The fat, silvery fish slammed the lure, knocking the line off the downrigger clip, and immediately jumped out of the water in a series of leaps in an effort to free itself of the hook. I grabbed the rod out of the holder and reeled in the slack.
The fish kept jumping out of the water until it made a run and surged towards the bottom for a couple of minutes. Finally, I was able to work the fish towards the net where Captain James Netzel, owner of Tight Lines Guide Service, netted it.
The kokanee salmon was 16 inches long and very fat and healthy, a typical Boca Reservoir kokanee. It was the last fish needed to fill our limits by 8:30 AM.
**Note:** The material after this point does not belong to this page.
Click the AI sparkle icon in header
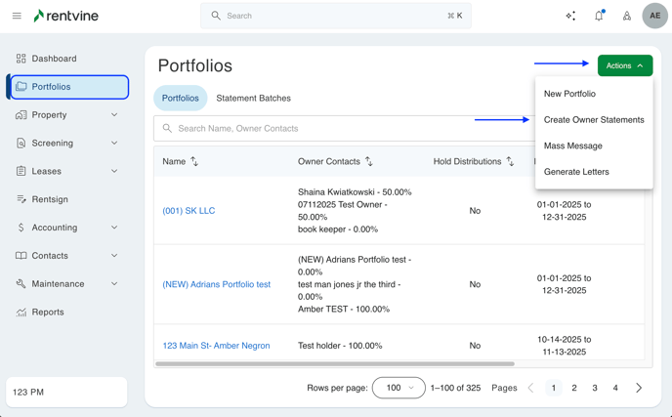The height and width of the screenshot is (417, 672). pyautogui.click(x=570, y=16)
In spite of the great bite we had experienced, Netzel noted that the anglers fishing with him had caught limits of kokanee even earlier, by 7 am, on a trip the previous week.
“The fishing has slowed down since then,” he noted. “We have to work a little harder to get our limits.”
I’ve caught bigger kokanee, and limited out more quickly at other lakes, but in terms of the sheer fighting quality and spunkiness of these fish, this quick trip to Boca was some of the best kokanee fishing I’ve ever experienced.
And that says a lot, since I’ve fished for the landlocked sockeye salmon at a multitude of waters, including Stampede, Whiskeytown, Little Grass Valley, Bucks, Union Valley, Indian Valley, Pardee, Don Pedro, New Melones, McClure, Cherry, McClure and Shaver lakes.
We caught our fish while downrigger trolling with Radical Glow Tubes and Wee Dick Nites, tipped with white corn, at an array of depths from 20 to 35 feet deep. We saw three other boats fishing the lake before the personal watercraft and water skiing enthusiasts arrived.
Boca Reservoir provides solid kokanee and trout fishing.